Google deve continuare a deindicizzare alcuni contenuti in risposta al diritto all’oblio, su tutti i propri motori di ricerca europei, ma non su quelli extra Ue. Dovrebbe adottare comunque alcune precauzioni standardizzate per tutelare il diritto alla libera informazione.
E’ il senso del rapporto appena pubblicato dall’Advisory Council che Google ha creato proprio per capire come meglio trattare le richieste di diritto all’oblio che stanno arrivando dopo la nota sentenza della Corte di Giustizia europea.
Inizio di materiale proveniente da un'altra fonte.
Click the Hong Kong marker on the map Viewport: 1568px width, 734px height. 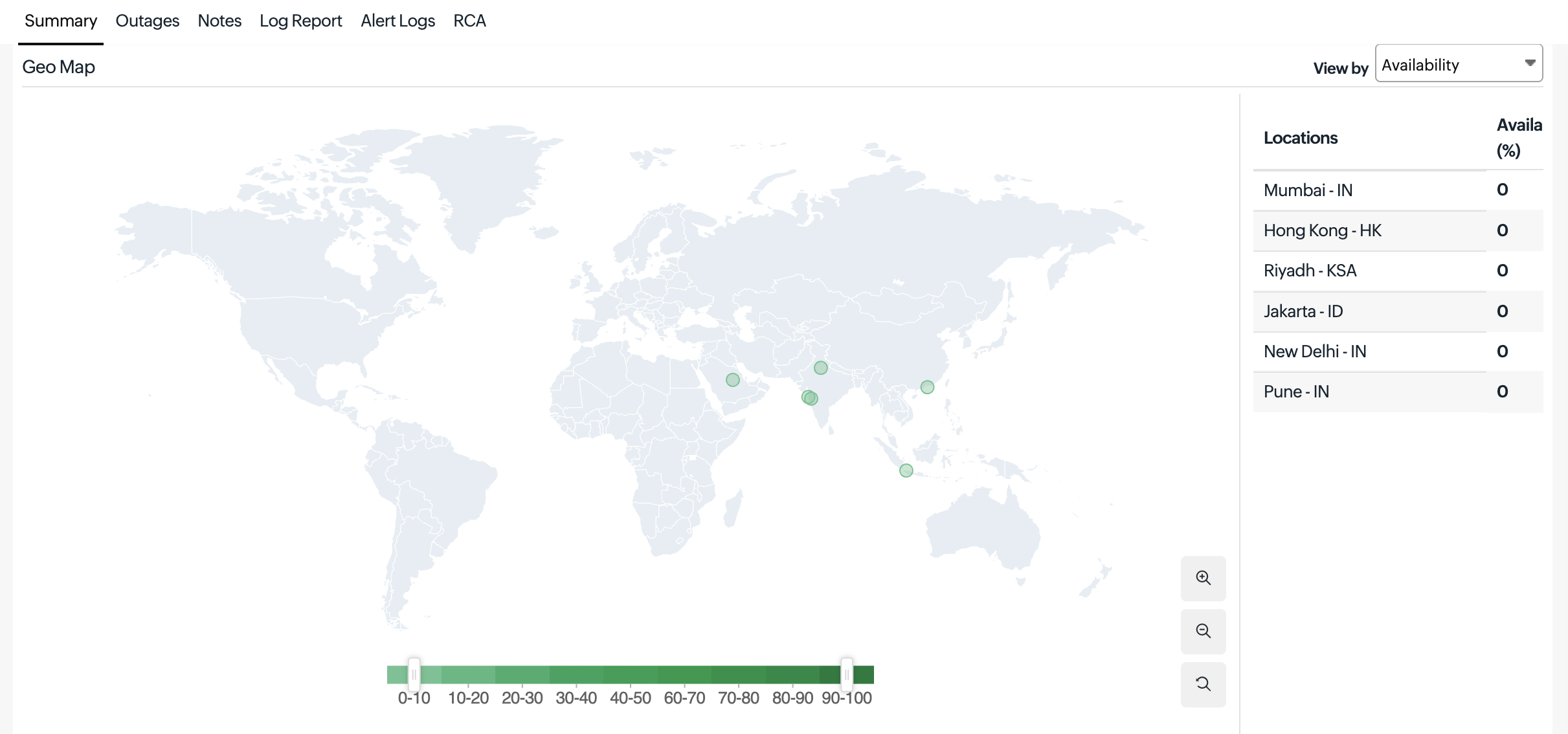point(927,387)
Sappiamo che Google sta già accogliendo alcune di queste richieste, togliendo dai propri indici i relativi siti web. Ciò che manca è rendere più chiara e coerente quest’azione, adottando alcune misure per contemperare il diritto all’oblio con quello della libertà d’informazione. Raggiungere questo equilibrio è appunto lo scopo del rapporto, redatto da alcuni massimi esperti individuati da Google.
Per prima cosa, si dicono i criteri che Google dovrebbe seguire per accordare o no il diritto all’oblio. Dovrebbe tendere a negarlo in caso di personaggi pubblici o se i fatti in questione sono veri; dovrebbe più spesso accordarlo, invece, se si tratta di informazioni sensibili, per esempio sulla salute degli interessati. Un criterio abbastanza inedito, finora, è quello della credibilità della fonte: nel caso di autori o testate autorevoli, la deindicizzazione deve essere più difficile.
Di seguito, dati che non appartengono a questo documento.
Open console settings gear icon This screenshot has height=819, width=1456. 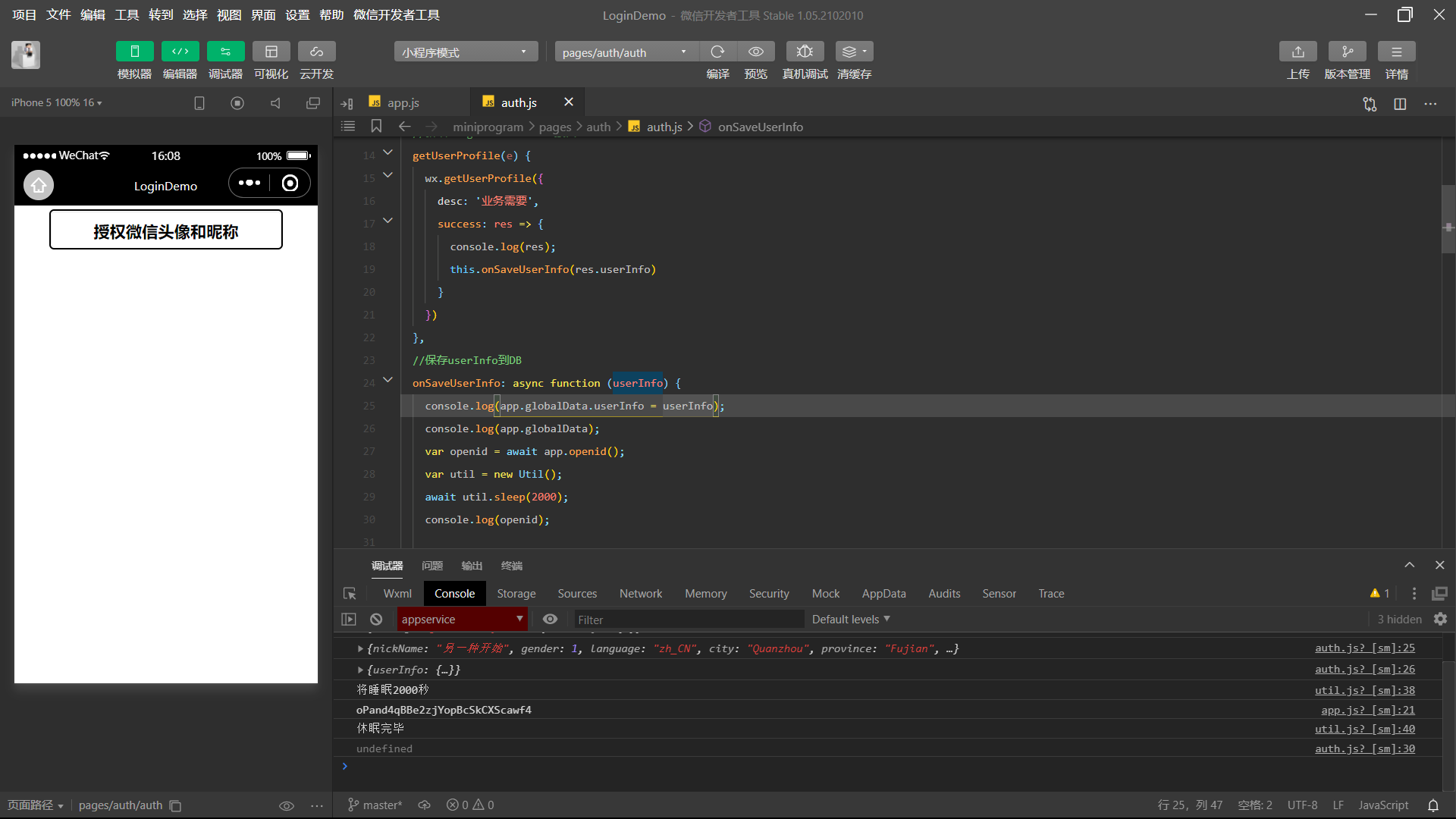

Un secondo punto è la portata geografica della deindicizzazione. Gli esperti si sono chiesti se farla solo sul portale nazionale del Paese in questione (quindi Google.it nel caso di richieste italiane) o su tutti gli ambiti di Google (compresi quindi quelli extra europei). Ha prevalso una posizione intermedia: deindicizzazione su tutti i portali europei di Google, qualunque fosse la nazionalità del richiedente.
Va detto che uno degli esperti, il fondatore di Wikipedia Jimmy Wales, si è schierato del tutto contro il diritto all’oblio, sostenendo che la sentenza della Corte non è efficace e che Google dorebbe aspettare una normativa emanata dal Parlamento europeo.
Ultimo punto sono alcune idee innovative che secondo gli esperti Google dovrebbe adottare. Per esempio, avvisare per tempo gli editori, dando loro così la possibilità di opporsi subito alla richiesta di oblio presso la stessa Google (un meccanismo che può ricordare quello della delibera copyright di Agcom. Gli esperti sostengono inoltre che gli interessati dovrebbero avere facoltà di opporsi anche presso un’autorità competente.
Vogliono così affrontare un punto delicato della questione, cioè un’asimmetria delle regole. “Da una parte, è facile chiedere la rimozione (basta compilare un modulo di Google); dall’altra, ad oggi non c’è un modo per opporvisi, dato che Google non è obbligata a indicizzare alcunché”, commenta al Corcom Guido Scorza, tra i massimi esperti di questo tema.
“Sono tutte idee di buon senso, del resto già in linea con i precetti delle Autorità Garanti della Privacy europee. Prevedo che Google adotterà i punti scritti dai suoi esperti”. “Le stesse autorità ritengono però che Google non abbia titolo per avvisare gli editori e sono quindi contrarie”, aggiunge Scorza.
Sembra insomma che, nonostante gli sforzi degli esperti, un punto fermo sulla questione non è stato ancora posto. Restano alcuni nodi aperti, che probabilmente toccherà alle istituzioni europee affrontare.